One of the most delectably agreeable traits of most Coen Brothers comedies is their unique ability at taking established actors and allowing them opportunities to make fools of themselves for two hours, and endearingly so.  Regular Coen Brothers’ alumni George Clooney always has a field day in their films portraying well meaning, but hopelessly clueless idiots that really have no idea how deep there are getting into trouble.  Very few actors of Clooney’s stature can play dumb so well.  I also admired Ralph Fiennes’ few scenes (arguably too few), especially one uproarious sequence as he slowly descends into teeth clenched anger as he desperately tries to get a passably good performance out of Hobie Doyle (like Clooney, Ehrenreich is stellar at playing an uncoordinated simpleton).  Brolin has the meatiest role of the bunch, though, and his fairly earnest and mostly understated performance acts as a nice counterweight to the screwball antics of the fellow actors around him.  HAIL, CAESAR! becomes quietly enthralling in terms of simply witnessing this man trying to maintain his sanity considering all of the insanity that’s permeating his day. 

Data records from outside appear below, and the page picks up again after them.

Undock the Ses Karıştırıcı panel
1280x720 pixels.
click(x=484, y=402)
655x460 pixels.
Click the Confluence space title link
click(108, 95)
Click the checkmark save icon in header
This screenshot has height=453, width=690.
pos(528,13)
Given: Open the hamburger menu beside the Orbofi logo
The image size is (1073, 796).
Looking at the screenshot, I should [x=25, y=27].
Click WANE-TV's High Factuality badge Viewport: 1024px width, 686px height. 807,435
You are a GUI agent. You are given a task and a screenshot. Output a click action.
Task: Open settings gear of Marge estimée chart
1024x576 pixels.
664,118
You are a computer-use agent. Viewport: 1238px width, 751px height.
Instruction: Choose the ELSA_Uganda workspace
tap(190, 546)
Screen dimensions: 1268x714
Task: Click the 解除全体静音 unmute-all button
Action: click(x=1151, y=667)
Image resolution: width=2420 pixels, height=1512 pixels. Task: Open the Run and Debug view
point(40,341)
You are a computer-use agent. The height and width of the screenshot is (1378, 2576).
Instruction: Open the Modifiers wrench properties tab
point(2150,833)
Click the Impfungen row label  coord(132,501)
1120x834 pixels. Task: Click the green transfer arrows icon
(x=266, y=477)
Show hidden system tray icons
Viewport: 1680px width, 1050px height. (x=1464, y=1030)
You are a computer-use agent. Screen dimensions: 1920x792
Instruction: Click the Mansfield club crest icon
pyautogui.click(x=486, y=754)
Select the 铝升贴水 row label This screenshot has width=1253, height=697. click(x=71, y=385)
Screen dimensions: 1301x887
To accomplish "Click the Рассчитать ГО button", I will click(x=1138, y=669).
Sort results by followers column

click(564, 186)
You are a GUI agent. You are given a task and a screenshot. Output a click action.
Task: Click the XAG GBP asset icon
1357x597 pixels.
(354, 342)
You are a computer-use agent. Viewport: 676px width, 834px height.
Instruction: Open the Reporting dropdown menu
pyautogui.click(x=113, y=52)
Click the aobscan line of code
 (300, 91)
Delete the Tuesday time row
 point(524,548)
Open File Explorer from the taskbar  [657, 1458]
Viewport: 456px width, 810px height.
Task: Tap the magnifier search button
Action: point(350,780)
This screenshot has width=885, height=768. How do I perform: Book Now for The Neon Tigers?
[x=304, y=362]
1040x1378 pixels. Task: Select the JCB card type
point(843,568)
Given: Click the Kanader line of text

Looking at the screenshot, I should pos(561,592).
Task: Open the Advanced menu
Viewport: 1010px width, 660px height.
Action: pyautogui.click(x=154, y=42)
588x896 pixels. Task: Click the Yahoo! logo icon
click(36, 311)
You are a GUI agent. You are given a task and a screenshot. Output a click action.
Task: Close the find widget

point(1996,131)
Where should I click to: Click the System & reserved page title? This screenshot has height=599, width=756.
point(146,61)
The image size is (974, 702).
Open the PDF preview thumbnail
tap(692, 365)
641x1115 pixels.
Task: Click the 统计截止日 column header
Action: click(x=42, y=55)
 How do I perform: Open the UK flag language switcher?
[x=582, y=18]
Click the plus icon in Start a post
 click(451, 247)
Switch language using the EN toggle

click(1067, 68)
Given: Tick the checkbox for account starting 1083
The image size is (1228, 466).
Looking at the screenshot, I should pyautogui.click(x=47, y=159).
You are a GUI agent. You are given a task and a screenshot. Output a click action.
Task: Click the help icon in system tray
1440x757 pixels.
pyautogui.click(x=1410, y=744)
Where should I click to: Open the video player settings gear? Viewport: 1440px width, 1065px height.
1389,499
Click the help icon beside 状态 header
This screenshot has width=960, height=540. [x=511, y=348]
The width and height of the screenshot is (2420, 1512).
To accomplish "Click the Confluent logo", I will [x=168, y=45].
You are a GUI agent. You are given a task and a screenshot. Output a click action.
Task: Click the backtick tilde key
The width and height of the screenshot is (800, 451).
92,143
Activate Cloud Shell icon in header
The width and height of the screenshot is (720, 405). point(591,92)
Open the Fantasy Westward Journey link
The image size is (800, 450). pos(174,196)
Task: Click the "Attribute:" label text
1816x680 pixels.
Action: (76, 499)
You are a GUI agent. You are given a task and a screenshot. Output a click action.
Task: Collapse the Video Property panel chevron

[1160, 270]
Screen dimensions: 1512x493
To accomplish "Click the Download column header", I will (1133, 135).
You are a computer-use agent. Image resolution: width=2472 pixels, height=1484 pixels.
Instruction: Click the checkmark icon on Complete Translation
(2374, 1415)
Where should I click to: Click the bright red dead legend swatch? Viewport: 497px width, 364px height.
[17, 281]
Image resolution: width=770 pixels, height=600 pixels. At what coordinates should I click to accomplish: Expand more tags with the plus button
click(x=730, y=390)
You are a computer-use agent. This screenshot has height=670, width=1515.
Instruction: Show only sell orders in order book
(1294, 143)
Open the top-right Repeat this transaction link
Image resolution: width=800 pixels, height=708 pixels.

HAIL, CAESAR! is ultimately more about the Coens being given carte blanche to blissfully play around in a wonderful period specific sandbox than it is perhaps about telling a fully engrossing narrative with all of its multiple pieces gelling together cohesively.  There’s no denying that some of the various subplots here – like Johansson’s Moran and her trying to keep her pregnancy a tightly guarded secret – are skimpily written, not to mention that I would have really liked to see more, as mentioned, involving Fiennes’ increasingly agitated director going more bonkers by the minute in trying to coach an uncoachable actor.  Scenes involving Whitlock and his captors – during which time they pontificate on God, faith, and the moral corruption of Hollywood movies – display a willingness on the Coens’ part to dig thematically deeper into their story, but those scenes sort of end just as they become strangely compelling.  All in all, there’s a lot going on in HAIL, CAESAR…maybe too much for its own good. 

Yet, I came out of the film greatly approving of the tricky balancing act that it was attempting.  Too much on the nose lampooning of the classic Hollywood studio milieu might have been aggressively unfunny, whereas too much displayed affection for it would have greatly watered down the film’s sarcastic edge.  The Coens manage to find that incredibly ethereal middle ground approach here, and even though HAIL, CAESAR is not in the same league as their other upper echelon comedies, I was nevertheless fully enamored with its impeccable cast, its rich period detail, and the manner that it cunningly sends up the film industry while paying respectful homage to it, which ultimately makes it undeniably charming.  

Oh, and a little bit of Coen Brothers zaniness thrown in for good measure here and there goes an awfully long way too.